Task details |
Answer these from the article on Netanyahu and the occupation:
(a) Where was Netanyahu speaking when he made these remarks?
(b) Which area did he say would be militarily under Israel, whatever the solution?
(c) Through what has Israel passed much of its control over Palestinians to the Palestinian Authority?

Passage to read |
--------------------

Netanyahu: Even in peace, the occupation will never end

Israeli Prime Minister Benjamin Netanyahu

by Michael Schaeffer Omer-Man

He’s said it countless times before in myriad ways. But he usually only says it in Hebrew. This week, however, Israeli Prime Minister Netanyahu said in English, and on camera, that under his leadership Israel will never end the occupation of Palestine.

Speaking at the Economic Club of Washington earlier this week, Netanyahu dodged a question about whether he supports a one- or two-state solution, and outlined a vision that sounds a lot like an entrenched and enhanced version of the occupation as it exists today.

“I don’t want the Palestinians as citizens of Israel and I don’t want them as subjects of Israel. So I want a solution where they have all the powers they need to govern themselves but none of the powers that would threaten us,” the prime minister said.

“What that means is that whatever the solution is, the area west of the Jordan — that includes the Palestinian areas — would be militarily under Israel,” he continued. “The security, the overriding security responsibility would be Israel’s.”

The mainstay of Israel’s military occupation, of course, is Israeli military control over the Palestinian territories and Palestinians themselves. Through the Oslo Accords, Israel has been able to minimize and outsource much of its control over Palestinians to the Palestinian Authority, but insists on retaining what Netanyahu calls “overriding security responsibility.”

Even after a peace deal, or in Netanyahu’s words, “a solution,” the occupation of Palestine will continue. And without sovereign control of its territory, there would definitely be no independent Palestinian state.

--------------------

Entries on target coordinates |
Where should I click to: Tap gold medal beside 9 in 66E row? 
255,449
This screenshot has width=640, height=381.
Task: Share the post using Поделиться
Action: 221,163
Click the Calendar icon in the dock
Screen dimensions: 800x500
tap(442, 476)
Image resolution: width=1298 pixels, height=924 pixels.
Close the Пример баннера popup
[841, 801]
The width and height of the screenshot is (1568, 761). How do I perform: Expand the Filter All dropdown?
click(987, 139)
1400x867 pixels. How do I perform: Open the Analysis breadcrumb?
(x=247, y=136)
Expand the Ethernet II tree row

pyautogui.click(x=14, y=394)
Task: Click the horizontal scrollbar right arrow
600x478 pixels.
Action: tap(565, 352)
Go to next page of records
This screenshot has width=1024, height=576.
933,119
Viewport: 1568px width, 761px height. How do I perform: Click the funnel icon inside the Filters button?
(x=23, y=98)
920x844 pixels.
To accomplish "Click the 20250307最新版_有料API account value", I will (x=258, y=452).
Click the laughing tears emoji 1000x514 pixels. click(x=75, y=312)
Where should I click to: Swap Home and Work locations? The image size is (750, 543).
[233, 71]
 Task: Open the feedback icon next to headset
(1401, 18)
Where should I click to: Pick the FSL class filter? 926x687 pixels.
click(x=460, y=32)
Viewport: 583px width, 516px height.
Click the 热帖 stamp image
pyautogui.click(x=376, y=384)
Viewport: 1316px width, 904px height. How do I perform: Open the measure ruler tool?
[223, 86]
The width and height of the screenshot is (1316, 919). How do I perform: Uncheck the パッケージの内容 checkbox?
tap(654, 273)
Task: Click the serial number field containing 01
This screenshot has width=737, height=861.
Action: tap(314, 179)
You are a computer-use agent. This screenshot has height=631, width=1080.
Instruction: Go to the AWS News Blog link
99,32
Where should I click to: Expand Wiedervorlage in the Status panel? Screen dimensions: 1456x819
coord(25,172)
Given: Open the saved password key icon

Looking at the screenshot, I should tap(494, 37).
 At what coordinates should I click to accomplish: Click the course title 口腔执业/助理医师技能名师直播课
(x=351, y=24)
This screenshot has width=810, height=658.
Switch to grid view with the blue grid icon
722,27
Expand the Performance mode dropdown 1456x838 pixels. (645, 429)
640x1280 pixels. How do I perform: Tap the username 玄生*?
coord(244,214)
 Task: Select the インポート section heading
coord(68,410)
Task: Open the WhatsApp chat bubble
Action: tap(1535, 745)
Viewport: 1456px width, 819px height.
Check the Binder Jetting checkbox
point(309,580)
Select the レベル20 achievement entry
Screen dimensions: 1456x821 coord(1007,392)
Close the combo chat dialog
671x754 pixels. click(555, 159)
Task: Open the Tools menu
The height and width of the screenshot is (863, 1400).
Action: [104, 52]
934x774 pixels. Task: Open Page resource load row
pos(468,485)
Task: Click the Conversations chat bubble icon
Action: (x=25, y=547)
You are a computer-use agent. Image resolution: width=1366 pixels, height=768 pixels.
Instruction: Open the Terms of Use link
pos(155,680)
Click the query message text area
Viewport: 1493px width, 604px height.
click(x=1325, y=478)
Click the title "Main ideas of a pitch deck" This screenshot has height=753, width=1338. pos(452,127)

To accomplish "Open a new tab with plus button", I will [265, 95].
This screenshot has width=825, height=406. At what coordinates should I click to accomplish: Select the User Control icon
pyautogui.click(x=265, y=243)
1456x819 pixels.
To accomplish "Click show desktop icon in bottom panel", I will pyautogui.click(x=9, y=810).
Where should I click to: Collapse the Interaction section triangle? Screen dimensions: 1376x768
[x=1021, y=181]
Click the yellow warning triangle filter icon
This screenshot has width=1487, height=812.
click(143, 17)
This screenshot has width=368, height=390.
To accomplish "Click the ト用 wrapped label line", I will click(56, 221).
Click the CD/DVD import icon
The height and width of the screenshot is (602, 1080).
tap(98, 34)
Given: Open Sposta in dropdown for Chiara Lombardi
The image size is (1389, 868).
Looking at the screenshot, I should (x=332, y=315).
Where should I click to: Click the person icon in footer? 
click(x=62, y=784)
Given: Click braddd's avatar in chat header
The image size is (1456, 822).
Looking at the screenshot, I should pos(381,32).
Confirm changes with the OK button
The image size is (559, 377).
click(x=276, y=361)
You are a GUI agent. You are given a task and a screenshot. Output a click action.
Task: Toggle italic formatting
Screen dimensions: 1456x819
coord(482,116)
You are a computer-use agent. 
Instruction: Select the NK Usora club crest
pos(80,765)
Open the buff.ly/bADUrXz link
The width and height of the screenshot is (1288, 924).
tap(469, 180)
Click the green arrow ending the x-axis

--------------------

Answer to this exercise |
(a) At the Economic Club of Washington.
(b) The area west of the Jordan, including the Palestinian areas.
(c) The Oslo Accords.